Beberapa hari ini Wulan dirawat di rumah sakit. Alex hampir tak pernah meninggalkan ibunya, kecuali jika berangkat ke kantor.
Hal ini membuat Ishana merasa terabaikan. Begitu juga dengan Keysha yang sering merengek minta bertemu Alex. Tapi Ishana bisa apa? Daripada nanti ujung-ujungnya bertengkar, dia lebih baik membawa Keysha jalan-jalan ke mal atau makan di food court.
Seperti siang itu, dia sudah tak bisa lagi menenangkan Keysha. Anak itu sudah berhari-hari tak bisa bertemu ayah sambungnya itu. Rasa rindunya sudah tak bisa dibendung lagi. Sejak pagi tadi dia terus merengek menanyakan papa Alex-nya. Ishana sudah mencoba menenangkan dengan berbagai cara. Tapi hasilnya nihil. Tangis Keysha semakin keras.

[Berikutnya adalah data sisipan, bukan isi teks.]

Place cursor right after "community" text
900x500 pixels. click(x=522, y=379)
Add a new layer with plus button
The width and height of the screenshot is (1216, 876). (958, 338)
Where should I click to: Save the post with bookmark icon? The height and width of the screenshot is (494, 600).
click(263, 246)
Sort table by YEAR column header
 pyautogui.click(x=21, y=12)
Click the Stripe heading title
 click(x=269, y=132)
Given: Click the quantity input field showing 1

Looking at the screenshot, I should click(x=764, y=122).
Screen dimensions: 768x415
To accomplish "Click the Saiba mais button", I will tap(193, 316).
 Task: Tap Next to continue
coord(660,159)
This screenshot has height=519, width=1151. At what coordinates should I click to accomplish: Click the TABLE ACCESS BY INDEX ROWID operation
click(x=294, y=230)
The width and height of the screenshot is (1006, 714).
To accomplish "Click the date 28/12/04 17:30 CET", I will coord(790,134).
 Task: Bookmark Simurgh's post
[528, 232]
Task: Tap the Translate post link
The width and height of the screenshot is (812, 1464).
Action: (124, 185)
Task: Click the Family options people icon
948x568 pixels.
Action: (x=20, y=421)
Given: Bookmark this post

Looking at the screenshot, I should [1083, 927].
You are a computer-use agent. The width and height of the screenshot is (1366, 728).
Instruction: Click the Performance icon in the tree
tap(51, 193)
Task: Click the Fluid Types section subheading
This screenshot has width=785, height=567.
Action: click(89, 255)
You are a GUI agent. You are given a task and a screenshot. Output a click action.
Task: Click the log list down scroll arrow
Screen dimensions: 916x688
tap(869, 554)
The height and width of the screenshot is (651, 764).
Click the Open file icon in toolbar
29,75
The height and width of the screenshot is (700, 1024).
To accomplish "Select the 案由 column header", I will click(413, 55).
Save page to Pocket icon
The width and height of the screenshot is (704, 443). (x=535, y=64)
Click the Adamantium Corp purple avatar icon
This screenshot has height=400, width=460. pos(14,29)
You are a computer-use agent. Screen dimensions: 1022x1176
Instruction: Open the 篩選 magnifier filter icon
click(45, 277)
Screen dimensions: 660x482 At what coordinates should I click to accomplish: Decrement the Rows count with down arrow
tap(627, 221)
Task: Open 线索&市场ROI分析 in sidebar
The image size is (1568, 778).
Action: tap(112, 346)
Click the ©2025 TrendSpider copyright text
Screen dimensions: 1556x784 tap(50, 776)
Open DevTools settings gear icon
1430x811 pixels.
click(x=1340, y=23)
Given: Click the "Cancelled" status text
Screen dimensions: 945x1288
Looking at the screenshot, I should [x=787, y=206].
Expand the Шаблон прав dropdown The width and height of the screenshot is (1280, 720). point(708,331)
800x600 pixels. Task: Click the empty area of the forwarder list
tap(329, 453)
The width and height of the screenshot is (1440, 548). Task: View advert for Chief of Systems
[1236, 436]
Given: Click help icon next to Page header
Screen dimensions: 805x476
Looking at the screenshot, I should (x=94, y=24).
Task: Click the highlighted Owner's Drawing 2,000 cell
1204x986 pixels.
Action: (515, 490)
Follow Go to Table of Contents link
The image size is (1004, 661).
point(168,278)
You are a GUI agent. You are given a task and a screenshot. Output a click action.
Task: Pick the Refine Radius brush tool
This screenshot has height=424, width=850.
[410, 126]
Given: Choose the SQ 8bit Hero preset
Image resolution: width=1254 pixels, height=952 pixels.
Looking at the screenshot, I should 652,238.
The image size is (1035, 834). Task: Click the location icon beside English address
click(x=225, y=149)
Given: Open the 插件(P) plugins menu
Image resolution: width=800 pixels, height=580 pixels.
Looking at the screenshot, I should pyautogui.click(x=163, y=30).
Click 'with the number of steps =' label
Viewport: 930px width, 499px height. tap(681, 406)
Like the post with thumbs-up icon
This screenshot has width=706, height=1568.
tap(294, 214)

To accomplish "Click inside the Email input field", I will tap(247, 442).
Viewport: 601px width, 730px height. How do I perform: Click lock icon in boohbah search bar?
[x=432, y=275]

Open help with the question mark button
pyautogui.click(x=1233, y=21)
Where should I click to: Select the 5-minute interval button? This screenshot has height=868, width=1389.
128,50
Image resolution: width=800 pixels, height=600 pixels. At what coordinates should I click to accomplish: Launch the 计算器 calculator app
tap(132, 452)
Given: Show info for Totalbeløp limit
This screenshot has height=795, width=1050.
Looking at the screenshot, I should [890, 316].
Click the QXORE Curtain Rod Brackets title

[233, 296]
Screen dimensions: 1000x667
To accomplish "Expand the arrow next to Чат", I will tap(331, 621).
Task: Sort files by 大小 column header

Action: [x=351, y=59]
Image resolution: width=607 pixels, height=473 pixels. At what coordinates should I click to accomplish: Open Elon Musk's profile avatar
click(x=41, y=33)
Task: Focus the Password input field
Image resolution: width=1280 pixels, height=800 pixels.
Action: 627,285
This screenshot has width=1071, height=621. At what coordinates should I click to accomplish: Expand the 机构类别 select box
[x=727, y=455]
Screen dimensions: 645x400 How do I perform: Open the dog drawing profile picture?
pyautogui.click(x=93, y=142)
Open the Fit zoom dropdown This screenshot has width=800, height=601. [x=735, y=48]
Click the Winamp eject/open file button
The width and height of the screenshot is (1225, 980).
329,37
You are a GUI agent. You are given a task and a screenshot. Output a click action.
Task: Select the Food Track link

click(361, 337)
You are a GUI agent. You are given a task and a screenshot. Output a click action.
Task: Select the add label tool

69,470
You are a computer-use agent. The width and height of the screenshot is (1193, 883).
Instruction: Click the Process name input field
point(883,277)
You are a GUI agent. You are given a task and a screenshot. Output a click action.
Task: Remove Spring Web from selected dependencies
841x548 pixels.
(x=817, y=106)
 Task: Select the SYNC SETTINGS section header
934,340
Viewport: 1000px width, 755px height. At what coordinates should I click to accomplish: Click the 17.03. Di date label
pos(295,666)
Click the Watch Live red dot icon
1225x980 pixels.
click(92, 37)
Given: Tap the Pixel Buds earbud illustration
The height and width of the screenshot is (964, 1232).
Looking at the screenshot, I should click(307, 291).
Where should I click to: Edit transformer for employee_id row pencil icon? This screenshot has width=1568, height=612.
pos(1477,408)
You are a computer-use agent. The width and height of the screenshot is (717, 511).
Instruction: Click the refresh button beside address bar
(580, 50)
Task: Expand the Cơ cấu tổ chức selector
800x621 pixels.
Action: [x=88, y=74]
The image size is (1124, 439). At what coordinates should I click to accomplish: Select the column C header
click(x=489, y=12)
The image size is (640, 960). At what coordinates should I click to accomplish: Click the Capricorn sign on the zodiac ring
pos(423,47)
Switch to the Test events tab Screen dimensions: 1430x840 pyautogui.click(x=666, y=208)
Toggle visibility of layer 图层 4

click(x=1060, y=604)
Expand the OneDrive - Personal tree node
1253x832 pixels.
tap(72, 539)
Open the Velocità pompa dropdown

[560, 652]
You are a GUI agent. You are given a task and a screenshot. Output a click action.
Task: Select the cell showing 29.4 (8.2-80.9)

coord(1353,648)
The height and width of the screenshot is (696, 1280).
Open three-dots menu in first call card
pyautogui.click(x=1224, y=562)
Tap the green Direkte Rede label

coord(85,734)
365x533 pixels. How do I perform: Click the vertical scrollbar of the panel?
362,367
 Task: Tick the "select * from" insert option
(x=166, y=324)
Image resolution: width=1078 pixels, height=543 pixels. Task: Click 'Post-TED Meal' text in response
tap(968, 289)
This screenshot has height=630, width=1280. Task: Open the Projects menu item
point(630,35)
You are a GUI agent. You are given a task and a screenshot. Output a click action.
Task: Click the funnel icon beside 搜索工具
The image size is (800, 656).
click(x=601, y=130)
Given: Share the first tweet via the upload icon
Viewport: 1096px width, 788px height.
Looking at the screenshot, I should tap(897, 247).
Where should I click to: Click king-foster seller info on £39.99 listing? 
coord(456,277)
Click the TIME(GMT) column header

Ishana pun berinisiatif mengajak putrinya pergi ke mal, untuk sekadar jalan-jalan atau makan di luar. Barulah rengekan Keysha berhenti.
Dengan menaiki taksi online, mereka tiba di mal.
Ini sudah masuk weekend, pengunjung mal pun sangat ramai.
"Echa mau makan dulu atau jalan dulu?" tanya Ishana pada anaknya yang kini sudah memasuki usia 4 tahun lebih itu.
"Echa mau beli mainan..." ujarnya manja.
"Ya udah, kita beli mainan dulu, setelah itu kita makan, ya?" Gadis kecil itu mengangguk senang.
Semenjak menikah dengan Alex, Ishana bisa sering-sering membelikan Keysha mainan. Karena setiap bulannya, Alex memberikan uang yang cukup banyak, khusus untuk keperluan Keysha, termasuk untuk membeli mainan. Tentu saja di samping uang bulanan untuk keperluan dapur dan Ishana.
Ishana membawa Keysha ke salah satu toko mainan yang paling lengkap.
Tapi baru saja masuk, matanya melihat sosok yang sangat dikenalnya, juga sedang berada di area mainan.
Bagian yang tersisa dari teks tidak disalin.